TEXT PROVIDED >>
When I was a kid and even as a younger adult I went to the dentist’s office and other ‘providers’ and the amenities were clean and neat but often I was treated in a ‘ward’ environment. And this was way after I’d left Jolly Olde England and the NHS (National Health Service.) Today most providers I go to the office/clinic space is custom designed often with soothing art, music, video etc. Now don’t get me wrong, Video/Music does help when you’re under the drill (having something probed etc,} and the video screens used for modern digital x-rays or other data reproduction are a boon as well. But why is every ‘provider’ the same. Why did hospitals move away from wards to private or semi private rooms with the concomitant increase in capital and operating costs. Why does my local hospital s soaring almost churchlike multi story lobby floored in granite with overlooking balconies and a Yamaha robo grand piano, and this is not the top end hospital in the region.

DATA TO EXAMINE >>
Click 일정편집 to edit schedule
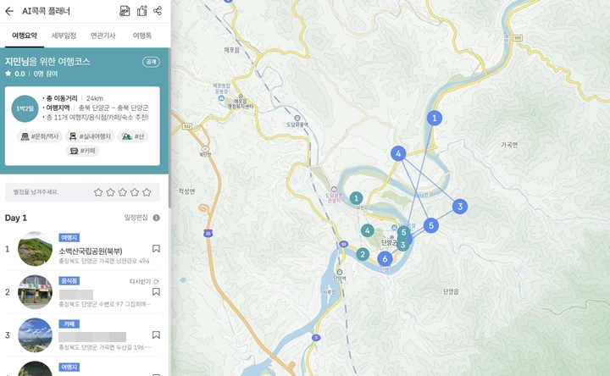610x376 pixels. click(x=136, y=218)

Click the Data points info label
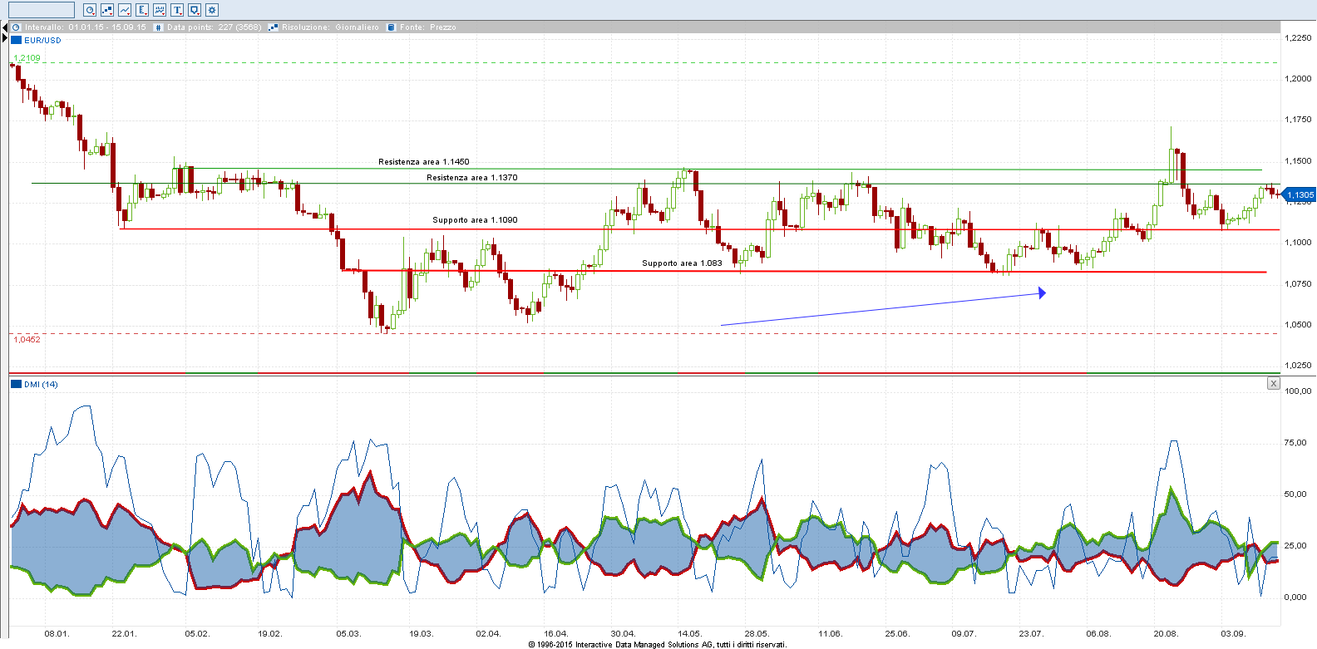(x=214, y=27)
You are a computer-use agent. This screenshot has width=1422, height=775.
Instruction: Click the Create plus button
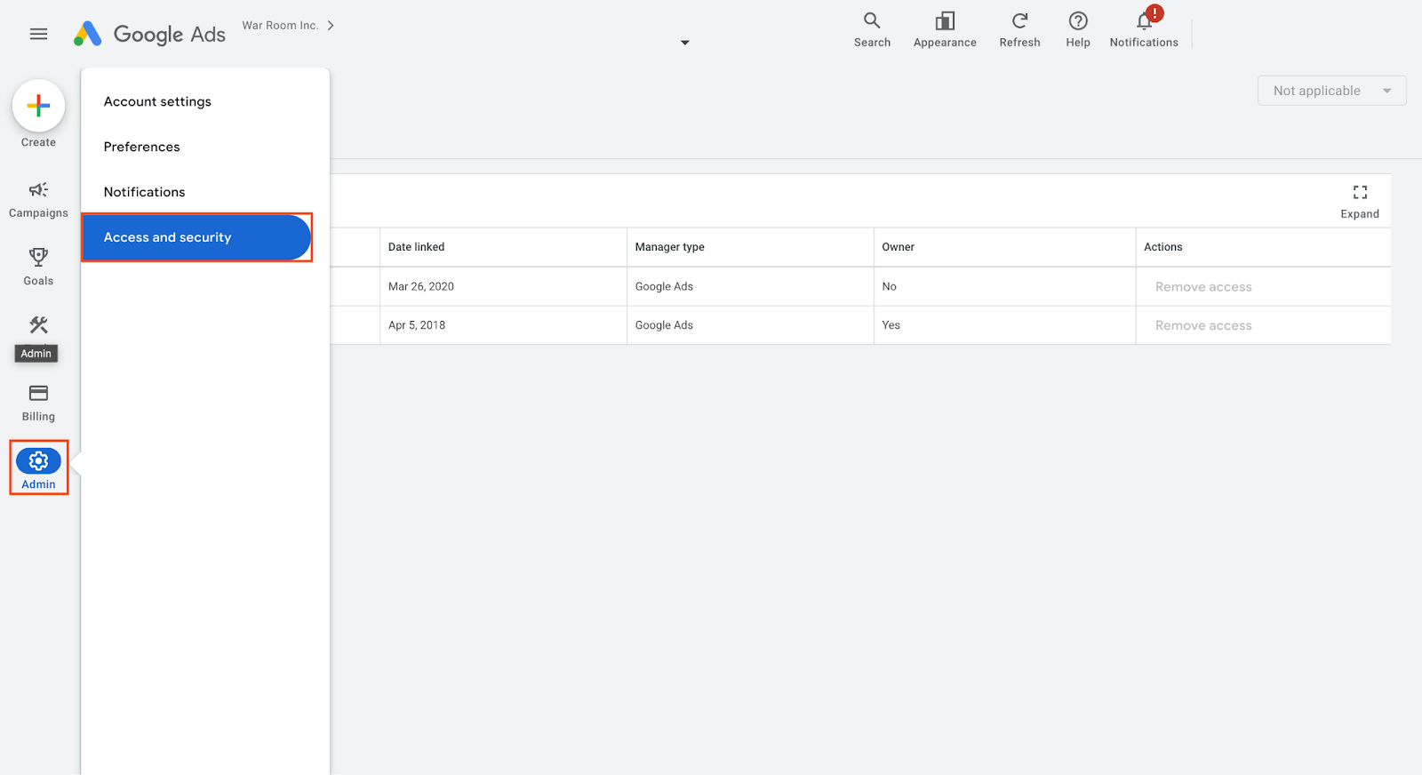pos(38,107)
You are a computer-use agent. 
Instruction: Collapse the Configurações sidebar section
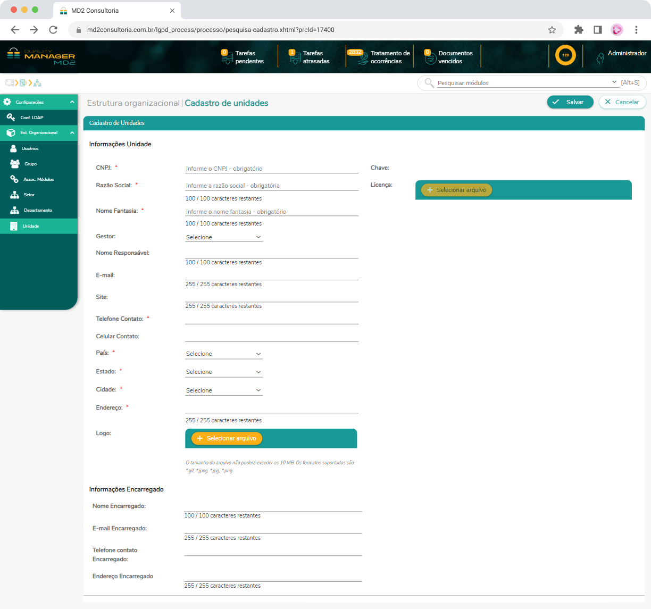coord(72,102)
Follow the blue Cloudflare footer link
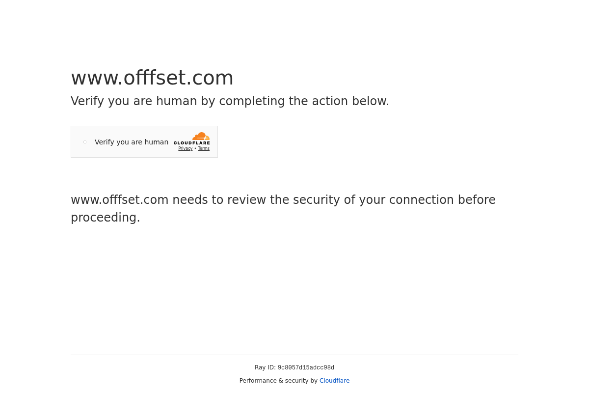Viewport: 589px width, 393px height. (x=334, y=381)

TASK DIRECTIONS >>
In the text on medical facilities, what does the abbreviation "NHS" stand for?

REPLY TO THE EXERCISE >>
National Health Service.